- _Passage provided_
-- Start --

Sure both sides tend to benefit from crises, real, imagined, or manufactured. But there is a simple fact to consider. When you have a president or a legislative body that has been shown to be of a mind to limit or curtail your rights, you can bet the People are going to do what is prudent... purchase firearms and ammunition.


----------



## pblanc (Mar 3, 2015)

Well, if so Obama is surely in on the scam. He sells more guns every time he opens his mouth.


----------



## Donn (Jul 26, 2013)

The Week. A Brit weekly with an American edition. What do you suppose their stance would be? To them we're still a bunch of backward colonists


----------



## muckaleewarrior (Aug 10, 2014)

Nooooooo!!!!!!









LOL


----------



## desertman (Aug 29, 2013)

muckaleewarrior said:


> How the NRA and gun manufacturers work together to scam gun owners
> 
> Interesting!
> 
> *Maybe many of us are being hoodwinked after all and just don't realize it?*


Sorry, but sometimes I have to question whose side are you on?


----------



## muckaleewarrior (Aug 10, 2014)

desertman said:


> Sorry but sometimes I have to question whose side are you on?


There are no sides.


----------



## desertman (Aug 29, 2013)

muckaleewarrior said:


> There are no sides.


Really?


----------



## muckaleewarrior (Aug 10, 2014)

Really, there is not much difference between those in power on either side of the fence. So running around claiming to be with this or that doesn't do much good from where I sit. But to each his own.


----------



## miketx (Jul 20, 2015)

Sounds to me like you're a liberal tool.


----------



## desertman (Aug 29, 2013)

The only difference is that one side believes in the 2nd Amendment and "Constitutional Law" and the other side doesn't. Which side do you choose? Like it or not we are a two party system it's gotta' be either one or the other. I'd rather take my chances with the side that trust's the American citizen with firearms. If the government can not trust law abiding citizens with firearms, how can those same citizens even begin to trust the government? Or should the government only be the ones who may bear arms? History has shown how that has turned out. Those who will turn their weapons into plowshares will plow for those that don't. Something to think about.


----------



## desertman (Aug 29, 2013)

miketx said:


> Sounds to me like you're a liberal tool.


More than likely, one who thinks they can infiltrate our ranks and change our minds. They've got another thing coming.


----------



## muckaleewarrior (Aug 10, 2014)

-- End --

- _What you are asked to do_
According to the forum thread, why does muckaleewarrior think that claiming to be with one side or the other does not do much good?

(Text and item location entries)
-- Start --

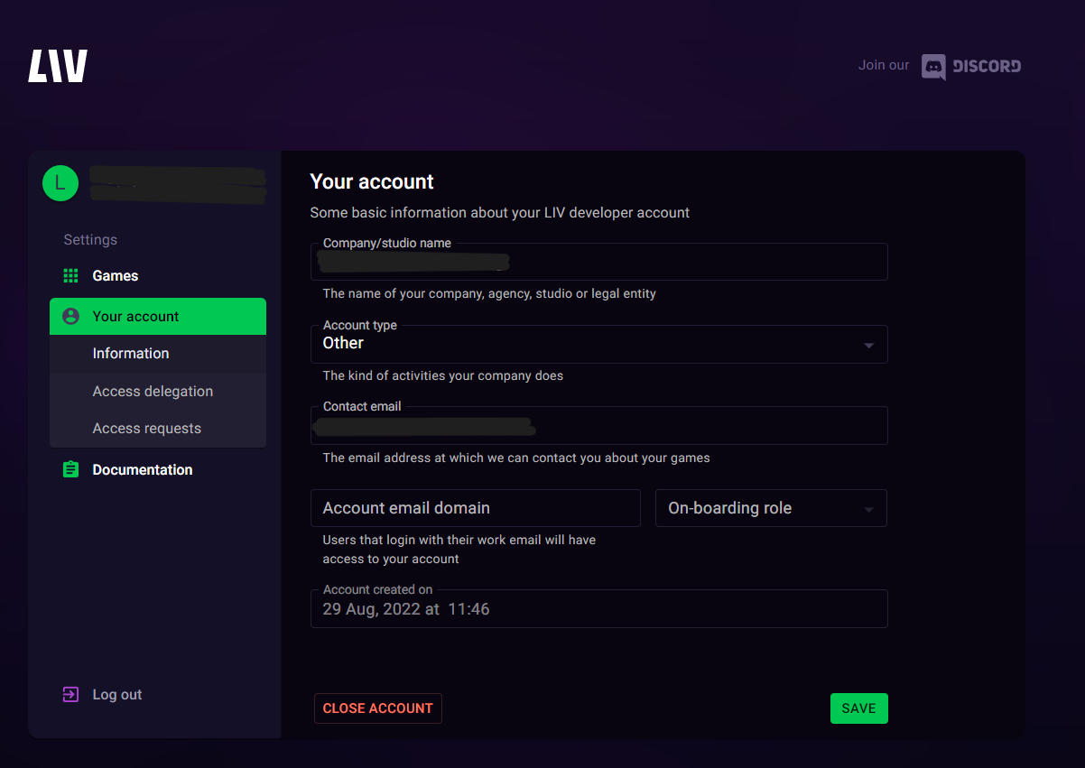Open Access requests page

pyautogui.click(x=146, y=429)
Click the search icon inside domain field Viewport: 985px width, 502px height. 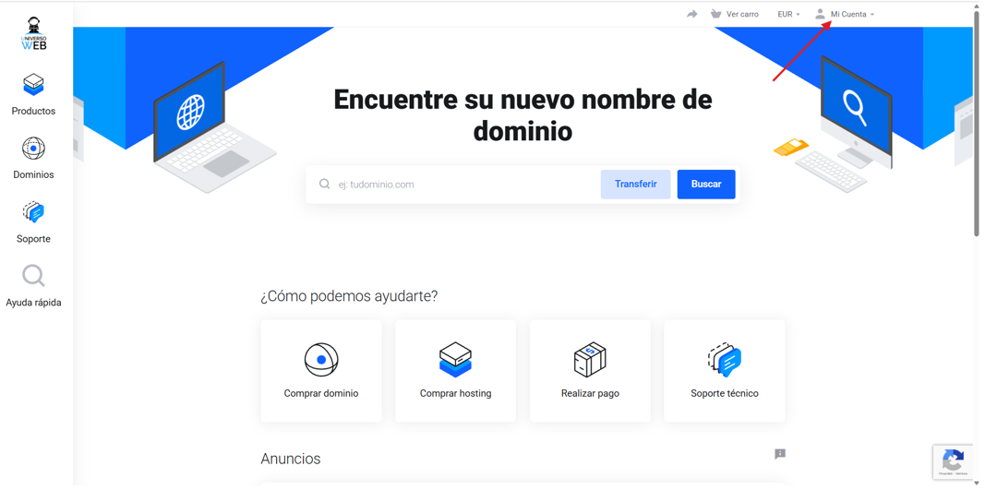(324, 184)
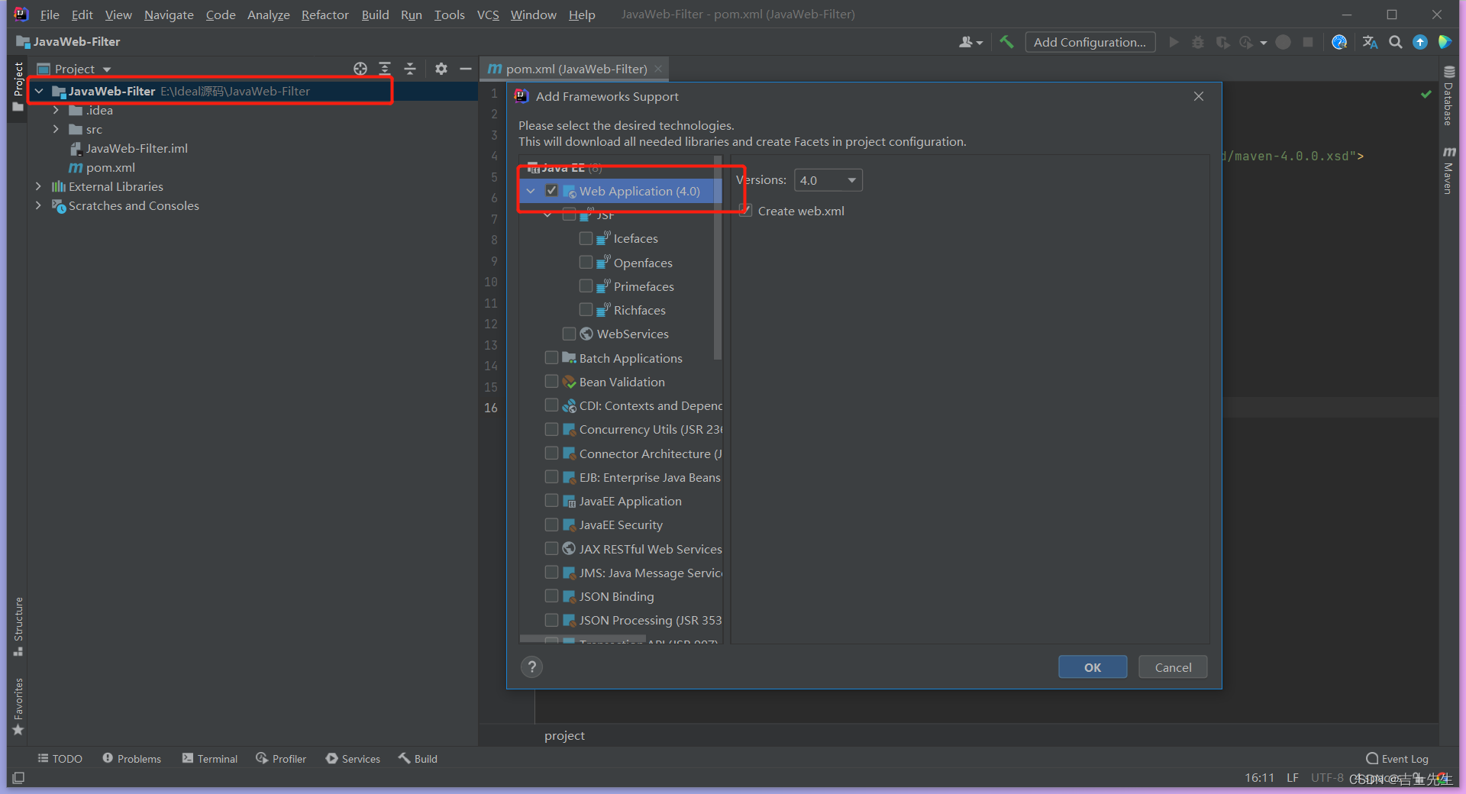This screenshot has height=794, width=1466.
Task: Open the Versions 4.0 dropdown
Action: (x=828, y=180)
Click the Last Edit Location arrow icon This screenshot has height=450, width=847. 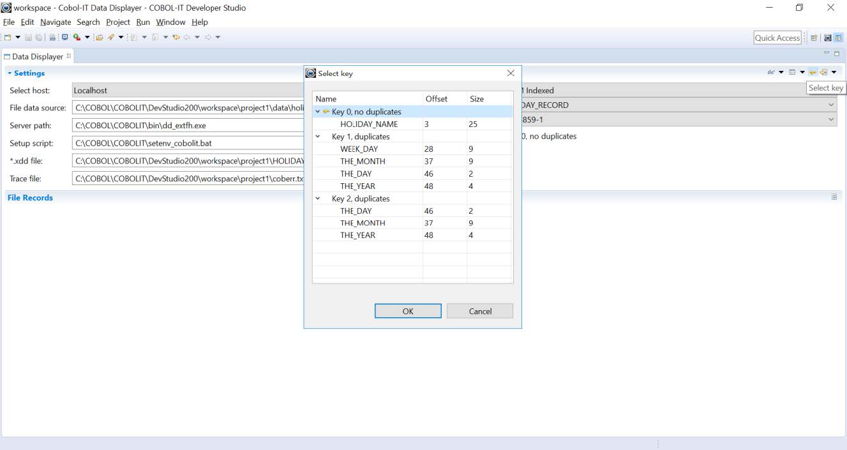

-- End --

- _Answer_
Muckaleewarrior holds that there is not much difference between those in power on either side of the fence. For that reason, running around claiming to be with this or that side does not accomplish much from that poster's point of view.